Excerto selecionado:
Pelo Pe. Teodoro Medeiros, em Roma
Na origem, chamava-se de “sistema Stanislavski”: orientações para os atores de teatro, especialmente na fase pré-filmagens, que iam além da mera técnica, centrando-se nas dimensões psicológica e emocional. O próprio Stanislavski viveu no início do século XX e nunca trabalhou em cinema: foi em Nova Iorque, em 1931, com o “Teatro Grupo” que a nova sensibilidade atravessou e conquistou o outro lado do Atlântico.
Na América, o grande pioneiro foi Lee Strasberg, também ele ligado ao Teatro, colaborador no célebre “Actors Studio” (sic) e criador do “Lee Strasberg Theatre and Film Institute”. O conceito passou a chamar-se “Method acting”: em resumo, exprimir emoções o mais reais possíveis.
Na sua preparação para um papel, estes atores imergem-se no personagem, procurando quase identificar-se com ele, ainda que a caraterística principal seja outra: o objetivo é canalizar as próprias memórias de vida para a representação, de modo a que o ator possa exprimir emoções verdadeiras. São verdadeiras porque são suas. Apesar disso, o famoso hábito de manter-se “in character” com as câmaras desligadas não faz parte do método.
Curiosamente, o escritor clássico Aulo Gellio narra o caso de um ator da Grécia clássica que parecia empregar o método bem antes do séc. XX: trata-se de Polos que na tragédia “Electra” de Sófocles, devia exprimir a dor da perda de um irmão. Polos representou o lamento da peça enquanto segurava a urna com as cinzas do próprio filho morto recentemente.
O método é muito discutido nos dias de hoje: há quem o critique impiedosamente, quem rejeite e quem o ridicularize pelos extremos a que submetem alguns atores. Situações como a de Christian Bale, que emagreceu até contornos cadavéricos para um papel, ou De Niro que chegou a ter problemas de saúde por razões semelhantes são tão admiráveis como repugnantes.

Conjunto de tarefas:
1. De acordo com o excerto, quem foi o grande pioneiro do método na América?
2. Reescreva a passagem do excerto que se inicia com as palavras "Na América, o" e termina após "mais reais possíveis.", trocando "célebre" por "famoso".
Os dados que se seguem não têm qualquer relação com o excerto.

Segmento de dados:

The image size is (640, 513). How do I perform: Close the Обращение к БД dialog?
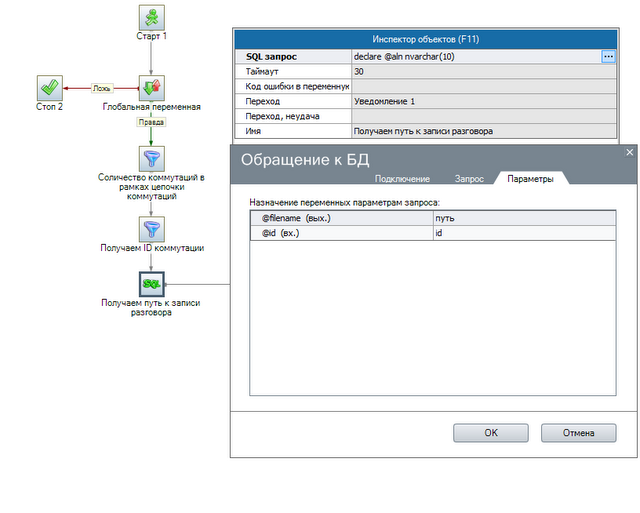pos(630,152)
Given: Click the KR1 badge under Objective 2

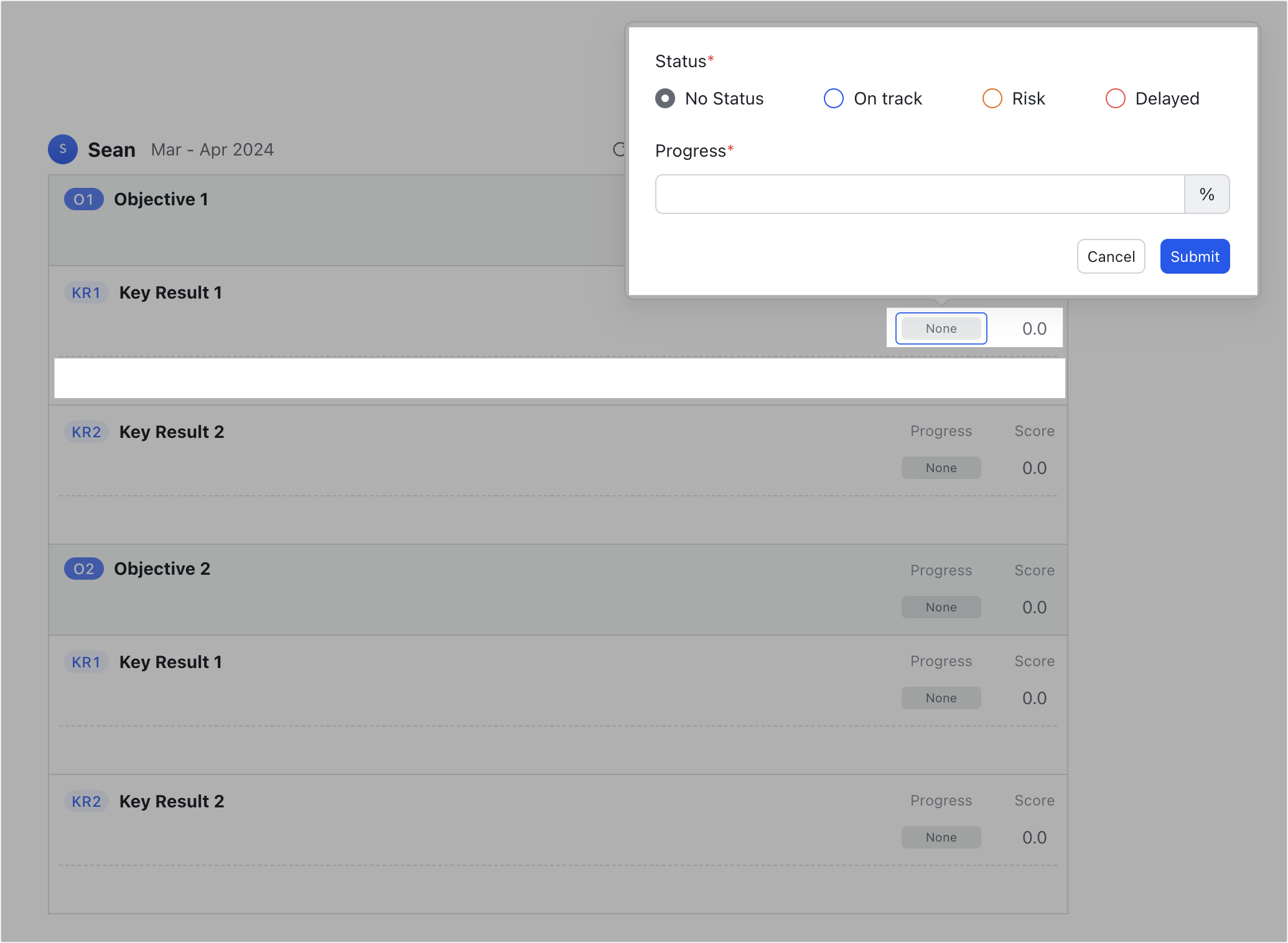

Soluções das tarefas:
1. Lee Strasberg.

2.
Na América, o grande pioneiro foi Lee Strasberg, também ele ligado ao Teatro, colaborador no famoso “Actors Studio” (sic) e criador do “Lee Strasberg Theatre and Film Institute”. O conceito passou a chamar-se “Method acting”: em resumo, exprimir emoções o mais reais possíveis.